Il cambiamento strutturale si riflette in una trasformazione architettonica delle strutture, sempre più permeabili all’esterno e interconnesse con il territorio. Ma se l’architettura dell’hotel cambia e si evolve, non altrettanto si può dire per le competenze manageriali, che soprattutto nel caso delle strutture indipendenti non sempre riescono a stare al passo con la trasformazione della domanda.
Ad aiutare TTG Italia a leggere il cambiamento del mercato del lavoro per capire quali siano le nuove competenze richieste è Pasqualina Lepore, executive manager di LHH per il settore hospitality. “Il nuovo modello della cosiddetta experience economy - spiega - sostituisce il mero soggiorno con un’esperienza vera da vivere. Da ciò deriva una domanda sempre più pressante di autenticità e legame col territorio”.
L’evoluzione della figura del manager
A trainare e guidare il cambiamento i segmenti upper level e luxury, con una conseguente modifica delle competenze richieste alle figure manageriali a tutti i livelli. “Oltre a quelle relazionali, che da sempre caratterizzano nostro settore, prendono piede competenze tecniche legate all’analisi dei dati.
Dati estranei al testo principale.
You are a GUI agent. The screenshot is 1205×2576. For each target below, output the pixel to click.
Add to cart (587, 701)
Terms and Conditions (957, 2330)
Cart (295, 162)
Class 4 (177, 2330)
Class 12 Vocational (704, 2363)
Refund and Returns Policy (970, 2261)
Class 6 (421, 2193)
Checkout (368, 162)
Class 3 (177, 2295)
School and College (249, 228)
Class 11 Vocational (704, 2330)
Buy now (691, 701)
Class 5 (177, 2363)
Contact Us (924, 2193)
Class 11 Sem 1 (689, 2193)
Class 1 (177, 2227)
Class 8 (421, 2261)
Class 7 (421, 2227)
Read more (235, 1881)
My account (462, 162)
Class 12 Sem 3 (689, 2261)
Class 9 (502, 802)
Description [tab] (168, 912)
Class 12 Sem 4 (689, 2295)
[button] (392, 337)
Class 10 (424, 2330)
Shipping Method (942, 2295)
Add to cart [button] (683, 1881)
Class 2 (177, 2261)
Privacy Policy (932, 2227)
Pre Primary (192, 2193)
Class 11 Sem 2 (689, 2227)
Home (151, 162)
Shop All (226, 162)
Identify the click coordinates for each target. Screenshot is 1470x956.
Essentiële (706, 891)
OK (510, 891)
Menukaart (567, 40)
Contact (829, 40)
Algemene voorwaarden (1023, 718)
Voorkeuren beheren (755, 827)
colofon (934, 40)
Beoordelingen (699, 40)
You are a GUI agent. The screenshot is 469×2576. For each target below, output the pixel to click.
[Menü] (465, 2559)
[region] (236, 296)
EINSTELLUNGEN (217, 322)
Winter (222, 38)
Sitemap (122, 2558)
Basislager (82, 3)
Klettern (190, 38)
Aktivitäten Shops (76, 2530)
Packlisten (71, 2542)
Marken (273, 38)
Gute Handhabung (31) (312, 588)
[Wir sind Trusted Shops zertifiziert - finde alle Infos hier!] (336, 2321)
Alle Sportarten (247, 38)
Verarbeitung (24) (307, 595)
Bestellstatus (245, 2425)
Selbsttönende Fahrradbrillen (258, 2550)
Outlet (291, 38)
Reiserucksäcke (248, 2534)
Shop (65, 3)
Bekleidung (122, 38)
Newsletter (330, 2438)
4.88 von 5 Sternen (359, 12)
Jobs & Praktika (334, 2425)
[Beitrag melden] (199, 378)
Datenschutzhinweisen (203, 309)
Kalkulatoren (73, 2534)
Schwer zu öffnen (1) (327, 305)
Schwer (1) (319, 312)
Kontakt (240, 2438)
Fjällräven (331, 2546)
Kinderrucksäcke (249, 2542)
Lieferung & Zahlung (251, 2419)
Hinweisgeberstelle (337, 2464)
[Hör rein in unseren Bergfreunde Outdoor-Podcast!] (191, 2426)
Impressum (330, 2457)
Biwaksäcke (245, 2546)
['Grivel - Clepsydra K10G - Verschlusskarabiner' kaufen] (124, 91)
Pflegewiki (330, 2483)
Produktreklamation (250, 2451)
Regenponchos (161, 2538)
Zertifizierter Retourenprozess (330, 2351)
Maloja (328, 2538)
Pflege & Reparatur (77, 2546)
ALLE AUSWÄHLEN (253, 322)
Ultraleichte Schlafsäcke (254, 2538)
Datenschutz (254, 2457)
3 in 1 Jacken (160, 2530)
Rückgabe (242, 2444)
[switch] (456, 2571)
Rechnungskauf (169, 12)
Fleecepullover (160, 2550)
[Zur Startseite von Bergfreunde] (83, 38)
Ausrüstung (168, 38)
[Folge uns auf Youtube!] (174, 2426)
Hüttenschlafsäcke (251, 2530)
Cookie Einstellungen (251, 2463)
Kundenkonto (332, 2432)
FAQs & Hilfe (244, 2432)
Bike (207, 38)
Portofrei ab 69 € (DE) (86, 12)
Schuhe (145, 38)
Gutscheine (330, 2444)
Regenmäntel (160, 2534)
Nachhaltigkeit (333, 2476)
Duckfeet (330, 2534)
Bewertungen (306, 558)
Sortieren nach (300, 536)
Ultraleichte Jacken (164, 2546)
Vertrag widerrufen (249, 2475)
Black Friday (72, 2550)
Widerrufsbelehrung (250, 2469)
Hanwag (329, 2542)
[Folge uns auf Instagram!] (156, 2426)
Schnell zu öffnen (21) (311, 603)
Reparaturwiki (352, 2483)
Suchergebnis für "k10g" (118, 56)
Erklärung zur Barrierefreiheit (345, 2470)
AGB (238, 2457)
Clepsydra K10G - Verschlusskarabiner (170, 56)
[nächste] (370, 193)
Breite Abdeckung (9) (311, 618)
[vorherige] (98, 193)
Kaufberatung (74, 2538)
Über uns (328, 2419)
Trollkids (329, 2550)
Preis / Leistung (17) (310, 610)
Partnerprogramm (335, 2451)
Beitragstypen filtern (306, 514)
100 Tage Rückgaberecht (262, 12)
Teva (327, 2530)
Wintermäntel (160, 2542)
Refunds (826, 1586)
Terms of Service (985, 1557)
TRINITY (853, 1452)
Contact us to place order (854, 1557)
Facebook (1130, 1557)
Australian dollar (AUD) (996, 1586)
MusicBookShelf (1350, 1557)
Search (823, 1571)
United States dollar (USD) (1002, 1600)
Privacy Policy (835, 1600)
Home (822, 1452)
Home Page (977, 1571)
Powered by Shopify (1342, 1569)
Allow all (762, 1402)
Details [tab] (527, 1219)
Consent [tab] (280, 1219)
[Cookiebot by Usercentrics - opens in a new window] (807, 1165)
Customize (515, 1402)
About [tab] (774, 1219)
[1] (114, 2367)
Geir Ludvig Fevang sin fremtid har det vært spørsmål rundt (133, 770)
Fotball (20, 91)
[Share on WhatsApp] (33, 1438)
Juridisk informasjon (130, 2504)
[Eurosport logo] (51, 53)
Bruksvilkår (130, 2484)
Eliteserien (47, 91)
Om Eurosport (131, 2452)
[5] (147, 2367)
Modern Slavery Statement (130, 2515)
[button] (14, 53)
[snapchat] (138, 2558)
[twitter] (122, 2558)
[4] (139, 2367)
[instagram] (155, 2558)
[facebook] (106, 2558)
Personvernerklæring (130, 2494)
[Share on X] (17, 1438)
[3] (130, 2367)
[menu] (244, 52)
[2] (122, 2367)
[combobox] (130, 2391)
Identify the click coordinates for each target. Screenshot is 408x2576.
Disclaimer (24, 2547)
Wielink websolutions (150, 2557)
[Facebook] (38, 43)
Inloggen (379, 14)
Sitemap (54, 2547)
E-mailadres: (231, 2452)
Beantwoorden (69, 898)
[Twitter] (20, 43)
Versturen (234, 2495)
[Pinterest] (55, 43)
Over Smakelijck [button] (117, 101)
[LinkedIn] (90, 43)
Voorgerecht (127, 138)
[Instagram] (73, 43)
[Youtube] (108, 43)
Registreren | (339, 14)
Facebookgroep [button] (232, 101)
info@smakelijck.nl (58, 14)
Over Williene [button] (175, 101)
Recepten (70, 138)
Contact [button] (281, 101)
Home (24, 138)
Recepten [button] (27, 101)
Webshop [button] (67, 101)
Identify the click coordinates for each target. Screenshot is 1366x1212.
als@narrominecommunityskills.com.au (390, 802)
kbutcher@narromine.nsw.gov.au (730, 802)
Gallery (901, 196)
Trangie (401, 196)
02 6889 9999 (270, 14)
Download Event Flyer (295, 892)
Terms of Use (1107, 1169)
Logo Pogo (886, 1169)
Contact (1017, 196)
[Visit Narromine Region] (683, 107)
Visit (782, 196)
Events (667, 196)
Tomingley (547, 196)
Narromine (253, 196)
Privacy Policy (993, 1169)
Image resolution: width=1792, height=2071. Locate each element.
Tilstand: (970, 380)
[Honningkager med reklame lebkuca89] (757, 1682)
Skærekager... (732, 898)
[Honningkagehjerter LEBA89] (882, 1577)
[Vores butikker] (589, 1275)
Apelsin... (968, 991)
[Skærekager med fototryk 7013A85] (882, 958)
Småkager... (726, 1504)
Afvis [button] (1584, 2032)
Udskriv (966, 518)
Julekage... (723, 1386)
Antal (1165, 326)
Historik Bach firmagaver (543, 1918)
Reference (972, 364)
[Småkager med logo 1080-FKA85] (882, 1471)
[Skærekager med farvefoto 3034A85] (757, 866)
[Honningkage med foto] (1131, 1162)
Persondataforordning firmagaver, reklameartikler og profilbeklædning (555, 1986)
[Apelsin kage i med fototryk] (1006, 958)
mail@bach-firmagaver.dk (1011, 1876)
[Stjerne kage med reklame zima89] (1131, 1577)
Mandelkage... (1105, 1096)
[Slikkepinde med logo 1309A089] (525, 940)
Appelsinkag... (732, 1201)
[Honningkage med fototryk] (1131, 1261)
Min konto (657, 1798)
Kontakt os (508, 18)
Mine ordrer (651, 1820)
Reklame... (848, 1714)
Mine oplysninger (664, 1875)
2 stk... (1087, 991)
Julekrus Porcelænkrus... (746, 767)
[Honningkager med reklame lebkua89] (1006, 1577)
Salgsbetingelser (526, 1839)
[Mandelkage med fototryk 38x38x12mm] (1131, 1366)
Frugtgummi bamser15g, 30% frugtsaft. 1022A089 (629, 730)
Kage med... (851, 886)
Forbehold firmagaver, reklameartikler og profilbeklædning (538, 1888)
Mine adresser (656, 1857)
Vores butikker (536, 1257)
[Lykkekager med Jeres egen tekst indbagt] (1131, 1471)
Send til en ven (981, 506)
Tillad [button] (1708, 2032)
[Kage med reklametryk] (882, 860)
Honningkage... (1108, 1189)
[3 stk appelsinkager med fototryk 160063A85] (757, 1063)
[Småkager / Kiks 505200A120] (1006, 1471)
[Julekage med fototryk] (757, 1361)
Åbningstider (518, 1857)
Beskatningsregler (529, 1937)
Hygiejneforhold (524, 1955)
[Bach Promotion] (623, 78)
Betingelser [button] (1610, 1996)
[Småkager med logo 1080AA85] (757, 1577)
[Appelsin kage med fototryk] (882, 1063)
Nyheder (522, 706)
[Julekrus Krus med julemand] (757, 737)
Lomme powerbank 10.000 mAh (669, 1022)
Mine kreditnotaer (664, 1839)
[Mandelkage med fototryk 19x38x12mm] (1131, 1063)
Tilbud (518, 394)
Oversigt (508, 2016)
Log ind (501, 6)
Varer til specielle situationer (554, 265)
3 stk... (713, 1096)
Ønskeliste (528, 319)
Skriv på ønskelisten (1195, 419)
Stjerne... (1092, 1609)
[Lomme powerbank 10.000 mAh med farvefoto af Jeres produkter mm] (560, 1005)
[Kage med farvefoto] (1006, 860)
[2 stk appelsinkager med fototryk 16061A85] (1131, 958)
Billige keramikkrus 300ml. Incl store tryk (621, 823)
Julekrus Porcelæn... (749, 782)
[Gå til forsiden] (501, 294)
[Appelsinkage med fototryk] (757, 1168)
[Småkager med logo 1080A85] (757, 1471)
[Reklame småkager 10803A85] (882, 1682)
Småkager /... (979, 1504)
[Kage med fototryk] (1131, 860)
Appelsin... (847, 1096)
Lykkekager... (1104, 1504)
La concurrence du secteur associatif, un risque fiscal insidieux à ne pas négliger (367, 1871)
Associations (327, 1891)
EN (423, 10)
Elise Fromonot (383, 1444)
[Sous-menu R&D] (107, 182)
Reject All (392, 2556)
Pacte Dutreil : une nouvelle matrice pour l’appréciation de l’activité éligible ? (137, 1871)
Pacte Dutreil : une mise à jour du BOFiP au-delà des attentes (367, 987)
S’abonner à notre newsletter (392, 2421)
Diventa quindi centrale, per le figure manageriali, avere un approccio decisionale che sia data driven, in modo da poter supportare le performance delle strutture”.
Il tutto si unisce a soft skill quali empatia, connessione umana da creare con l’ospite, capacità di pensiero laterale, intelligenza emotiva, ma anche leadership inclusiva “perché - spiega Lepore - i team sono sempre più complessi e internazionali e ci vuole attenzione a una gestione equa e trasparente dei membri della squadra”.
Mismatch tra domanda e offerta
Un settore, quello dell’hospitality, che se da una parte è forte di 2,5 milioni di occupati, dall’altra sconta una carenza strutturale di profili manageriali qualificati. E il motivo principale è proprio la frammentazione del mercato: “Il fatto che la maggior parte degli asset sia di proprietà - fa notare Lepore - fa sì che in molti casi non ci sia ancora una struttura organizzativa evoluta, una cultura evoluta”.
Un dato di fatto che, associato alla scarsa visibilità del brand della singola struttura, rende difficile attrarre figure manageriali di peso che, spesso, optano per altri settori. “Ecco che, dunque, si crea un mismatch tra domanda e offerta, anche perché - e questo è un altro nodo su cui si deve lavorare - il settore dell’hospitality non favorisce il bilanciamento con la vita privata, che è ancora carente”.
I consigli per i professionisti
Ed è proprio in questo quadro che entrano in gioco le società di consulenza: “Per creare processi di selezione del personale che siano strutturati e attrarre professionisti qualificati - sottolinea Lepore - il mio consiglio è dotarsi di una struttura hr interna e avvalersi anche del supporto di società hr esterne come LHH. L’obiettivo dev’essere di lavorare su percorsi di formazione e crescita continui che diano alle figure manageriali e direzionali una prospettiva futura e possano garantire loro una continuità del loro percorso interno, così da ridurre il forte turnover che è ancora presente”.